In 2004 San Diego opened its new baseball park, named Petco Park. Football venues are stadiums and draw the ire of Lawrence O’Donnell, but baseball is played in “parks,” and apparently he has no problem with those, even though they cost just as much money, often more, and baseball players make even more money than football players do. I’m sort of neutral on public funding of such venues, some cities can afford them and others cannot, but I don’t regard any of the sports as socialist regardless.
Anyway, Petco Park was sold to the public as being cost free because the bonds would not be repaid with general taxes. The ballpark development area would be declared a “redevelopment zone,” it was promised, and it would be the increased taxes within that zone that would repay the bonds for the ballpark. That sounded good because Californians are familiar with the concept: in such zones taxes up to the level which prevailed prior to the development continue to be paid into the city’s general revenue, but any taxes over that amount are held in a fund for development purposes.
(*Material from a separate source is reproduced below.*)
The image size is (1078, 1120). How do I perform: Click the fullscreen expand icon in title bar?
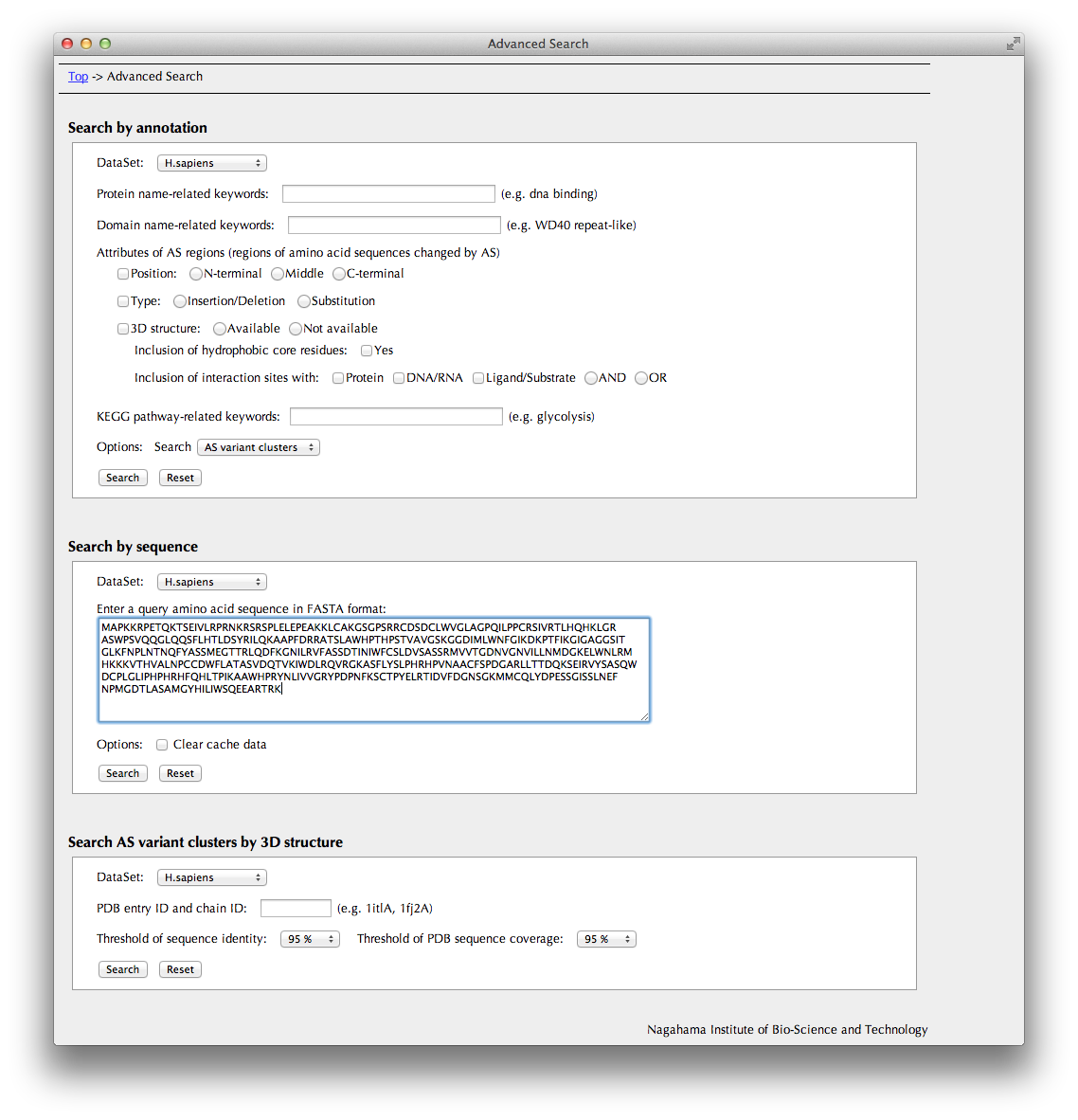coord(1013,44)
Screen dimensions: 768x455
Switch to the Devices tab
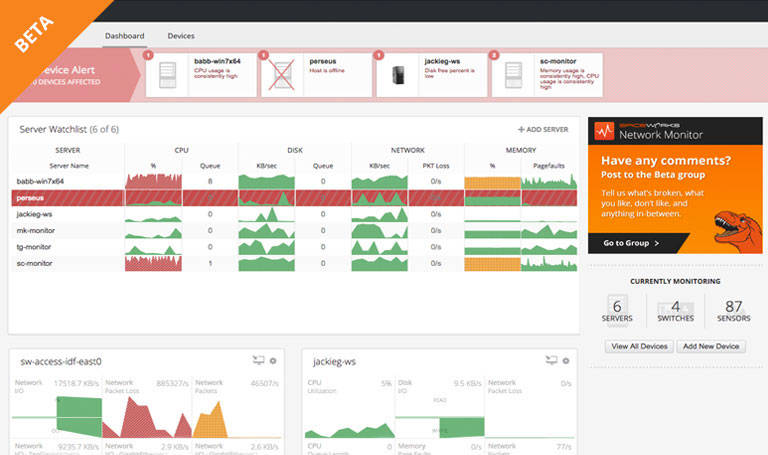click(x=181, y=36)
Shortly after the ballpark opened an outcry erupted when the city began incurring costs for increased police presence downtown on game days. The ballpark, it was said, was not supposed to cost us anything, and here we were with increased costs for police due to the ballpark. I thought at the time that the furor was pretty silly, and sure enough it blew over pretty quickly. But it shows how sensitive the public was to the issue: the ballpark was not supposed to cost us anything.
It now is becoming public, although it was never really completely secret, that redevelopment funds did not pick up all of the cost for the ballpark after all. Of the $454 million cost, some $301 million came from city funds. Redevelopment picked up half of that and the city borrowed the other half, so the ballpark, promised to cost the city taxpayers nothing, actually cost them $150 million -- plus interest.
San Diego has a budget deficit of $56.3 million for the upcoming fiscal year, and of that $11.3 million is the payment on the Petco Park bond.
How much uproar and outrage is there about any of this? Well, none actually. Why not? I’m not really sure. I’m guessing that the subject has merely expired, has gone past the attention span of the San Diego voters. It turned out to be a pretty nice ballpark, the Padres played well in it last year, and the voters no longer care about the manner of its being built.
It seems there is a de facto statute of limitations on cheating the public.